Old Enough to Speak for Himself

Next week, I will be returning to the University of New England's Medical School to participate in their Friday seminar on living with chronic illness. It's a thing they do with their first-year students — each Friday, they focus on a different condition and invite patients in (along with an expert in the particular field) to describe what their experience has been dealing with the disease du jour. This is the third year I've gone to tell the collection of eager young med students what it means to have a child with T1D — there are usually a couple of others on the panel, older adults who've dealt with the disease for decades, but typically, I'm the one who talks about the pediatric T1D patient/caregiving point of view.

This year, the eager young med students are in for... something different. Because this year, I'm bringing Eric with me. He's in second grade, just shy of his eighth birthday, and starting to actively take part in his diabetes care — in fact, most often, he's the one who gives himself the insulin dose, although not without supervision yet. And, from what the nurse has told me about the way he assists her in teaching the various nursing students who shadow her from time to time, he understands what's going on with his diabetes care well enough to explain it to someone with a great deal of classroom learning but without much hands-on experience. And my thinking, when I was invited to come back this year, was: I may be his primary caregiver, but since he started doing his own fingersticks and his own insulin delivery, since he started learning how his pump works and how to explain it to other people, I am surely not the only person these doctors-in-training should hear from. As he increases his self-care, he's also increasing his "ownership" of this journey we've been on for the past 6 1/2 years. So it's time he had the opportunity to speak for himself.

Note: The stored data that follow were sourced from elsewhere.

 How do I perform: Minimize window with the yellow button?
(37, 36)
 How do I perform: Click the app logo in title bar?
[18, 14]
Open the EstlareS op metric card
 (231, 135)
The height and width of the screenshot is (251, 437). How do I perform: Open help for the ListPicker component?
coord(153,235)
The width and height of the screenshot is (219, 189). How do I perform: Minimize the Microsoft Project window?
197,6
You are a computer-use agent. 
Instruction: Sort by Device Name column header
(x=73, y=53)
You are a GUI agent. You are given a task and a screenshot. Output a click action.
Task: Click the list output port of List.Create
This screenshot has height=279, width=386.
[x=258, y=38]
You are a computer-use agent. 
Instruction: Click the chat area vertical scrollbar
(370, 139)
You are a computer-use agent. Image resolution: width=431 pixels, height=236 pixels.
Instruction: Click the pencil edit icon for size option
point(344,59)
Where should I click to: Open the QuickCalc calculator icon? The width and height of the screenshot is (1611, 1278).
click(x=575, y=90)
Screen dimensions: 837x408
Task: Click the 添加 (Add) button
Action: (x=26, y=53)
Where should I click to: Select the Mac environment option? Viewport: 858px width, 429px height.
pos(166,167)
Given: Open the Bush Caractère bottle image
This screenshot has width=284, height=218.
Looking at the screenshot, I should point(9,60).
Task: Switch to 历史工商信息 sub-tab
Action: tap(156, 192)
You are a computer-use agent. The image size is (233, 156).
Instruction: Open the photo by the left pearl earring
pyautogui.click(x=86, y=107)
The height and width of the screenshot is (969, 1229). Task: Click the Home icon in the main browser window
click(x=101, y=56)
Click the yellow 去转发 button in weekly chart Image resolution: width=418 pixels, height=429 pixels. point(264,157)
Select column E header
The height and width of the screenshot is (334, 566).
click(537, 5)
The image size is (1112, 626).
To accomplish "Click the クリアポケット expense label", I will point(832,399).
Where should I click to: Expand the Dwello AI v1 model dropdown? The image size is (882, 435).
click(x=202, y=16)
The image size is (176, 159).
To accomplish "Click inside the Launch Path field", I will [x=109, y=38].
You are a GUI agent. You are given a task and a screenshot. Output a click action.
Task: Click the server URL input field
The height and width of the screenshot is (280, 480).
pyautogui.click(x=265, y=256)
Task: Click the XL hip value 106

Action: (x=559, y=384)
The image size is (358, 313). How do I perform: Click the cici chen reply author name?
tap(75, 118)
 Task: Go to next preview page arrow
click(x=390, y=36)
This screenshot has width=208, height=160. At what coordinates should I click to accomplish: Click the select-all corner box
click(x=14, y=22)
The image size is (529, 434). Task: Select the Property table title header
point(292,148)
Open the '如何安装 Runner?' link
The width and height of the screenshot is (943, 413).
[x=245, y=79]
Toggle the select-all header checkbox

I asked him, of course, if he wanted to do it (without explaining that it meant missing half a day of school — the boy isn't stupid, if he knew the thing involved skiving off for an afternoon with Mom, of COURSE he'd say yes!) and he said that yes, he thought that would be good. I have no idea what he'll say to them, if anything — he may just decide to clam up and look beatific, which is sometimes his response to unfamiliar situations. But even if that's the case, I do want him to go for two reasons: One, he gets to see that he has something valuable to offer the physicians or other healthcare providers he meets — something they won't likely get anywhere else — and two, he gets to meet still more people with diabetes living their lives. Both experiences are, I hope, potentially empowering. This year, one of the panelists is a teenager from Eric's pediatrician's practice, and I'm particularly interested in talking to her from the "forewarned is forearmed" point of view.

So that's what's going on. I'll let you know what happens!


It is so important that med students understand patients real issues. Thank you for doing this. Many doctors in my area attended U.N.E. . Nancy

i am interested to see how things will go. good luck to your little t1 advocate!

Bravo, Eric, and thank you in advance for being a Diabetes Advocate! I would have loved to hear from someone like you when I was a med student.

Let us know how your day with the med students went.